Mutterschaftsurlaub erhöht Absenztage
Im Jahr 2010 fehlte die Zugbegleiterin während insgesamt 306 Arbeitstagen. 144
Tage vor der Geburt durfte sie nicht als Zugbegleiterin arbeiten. Die SBB boten der
Schwangeren keinen anderen Arbeitsort an und stellten sie frei. Nach der Geburt war
sie 101 Tage im Mutterschaftsurlaub (Elternzeit, Karenz). Zusätzlich war sie 61 Tage
krank geschrieben.
Im Jahr 2013 fehlte die Angestellte während 187 Tagen. 122 Tage war sie erneut im
Mutterschaftsurlaub und 65 Tage krank geschrieben.
Keine Lohnerhöhung
Wegen der vielen Absenzen erhielt die Angestellte in den Jahren 2011 und 2014
keine Lohnerhöhung. Die SBB begründen dies mit ihrem Reglement. Danach gibt es
bei Abwesenheiten von länger als einem halben Kalenderjahr keine Lohnerhöhung.
Eine Beurteilung der Leistung sei bei so langen Abwesenheiten nicht möglich.
Indirekte Diskriminierung
Gegen diese Klausel klagte die Zugbegleiterin, unterstützt von der Gewerkschaft des
Verkehrspersonals (SEV). Im Reglement der SBB sei der Mutterschaftsurlaub bei
den lohnrelevanten Abwesenheitstagen nicht explizit genannt. Wenn dieser zu den
sechs Monaten zähle, die man maximal abwesend sein darf, diskriminiere dies
Frauen indirekt. Sie hätten dann schlechtere Chancen als Männer auf eine
Leistungsbeurteilung und damit auf eine Lohnerhöhung.

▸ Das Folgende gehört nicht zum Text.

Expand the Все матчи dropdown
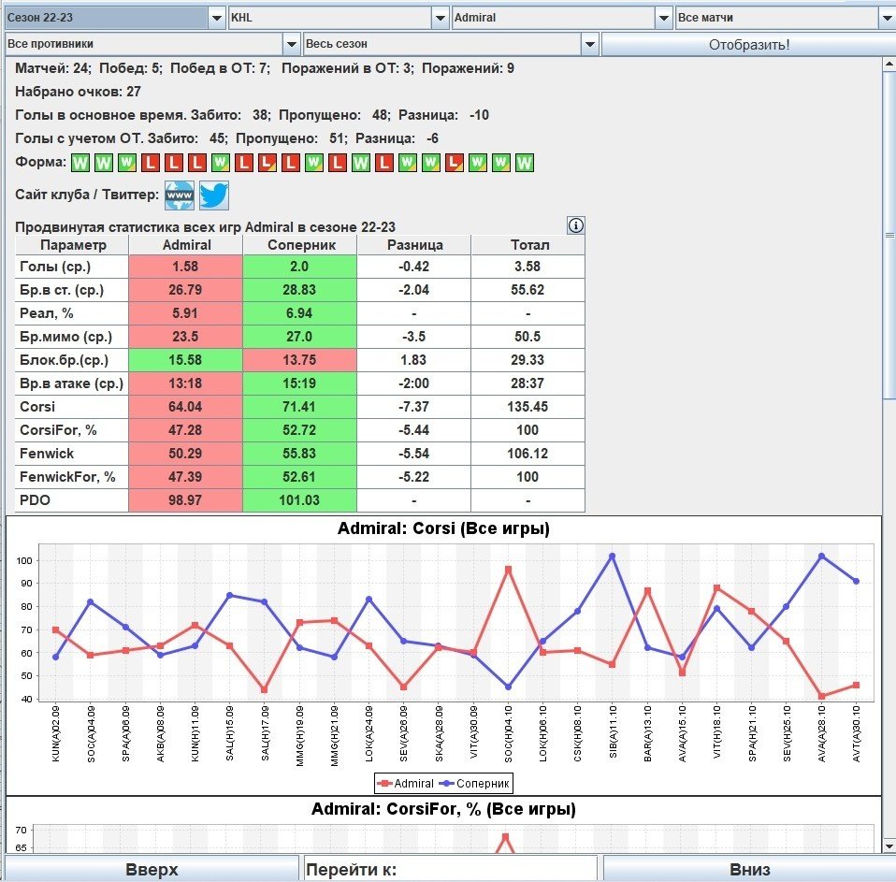896x882 pixels. click(x=886, y=18)
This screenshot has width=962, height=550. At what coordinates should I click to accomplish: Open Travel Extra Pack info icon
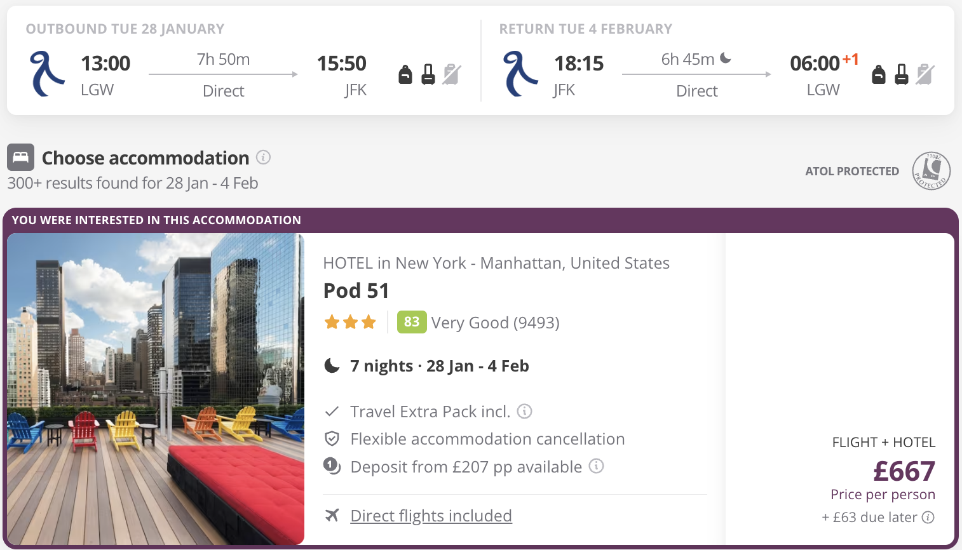point(524,412)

Diskriminierung «sachlich gerechtfertigt»
Das Bundesverwaltungsgericht entschied knapp mit drei zu zwei Stimmen, dass es
Frauen tatsächlich indirekt diskriminiert, wenn die SBB den Mutterschaftsurlaub zu
den lohnrelevanten Abwesenheitstagen zählen. Das benachteilige Frauen, was das
Gleichstellungsgesetz verbietet.
Trotzdem wies das Gericht wiederum knapp mit drei zu zwei Stimmen die Klage der
Angestellten ab. Die Diskriminierung sei «sachlich gerechtfertigt» und damit erlaubt.
Die Leistung einer angestellten Person zu beurteilen sei nur möglich, wenn sie auch
gearbeitet hat. Arbeitgeber dürften dafür eine Mindestdauer festlegen. Der
gesetzliche Mutterschaftsurlaub sei mit vier Monaten kürzer als ein halbes Jahr.
Nach einem Mutterschaftsurlaub bleibe also noch genug Arbeitszeit, um eine
Lohnerhöhung zu erreichen. Der Mutterschaftsurlaub allein führe nicht dazu, dass
eine lohnrelevante Beurteilung nicht stattfinden könne.
Grundsatzurteil
Das Urteil (A-6157/2014) wird später veröffentlicht. Es gilt als Grundsatzurteil, das
Folgen für viele Arbeitnehmerinnen haben kann. Die Gewerkschaft SEV will das
schriftliche Urteil abwarten. Es sei aber «mehr als wahrscheinlich», dass sie das
Urteil ans Bundesgericht weiterziehe. Frauen dürften nicht wegen der Mutterschaft
diskriminiert werden. Das Bundesverwaltungsgericht stelle bei der Berechnung der
Abwesenheitstage den Mutterschaftsurlaub mit einer Krankheit gleich. Damit habe
eine Schwangere ein höheres Risiko als ein Mann, keine Lohnerhöhung zu erhalten.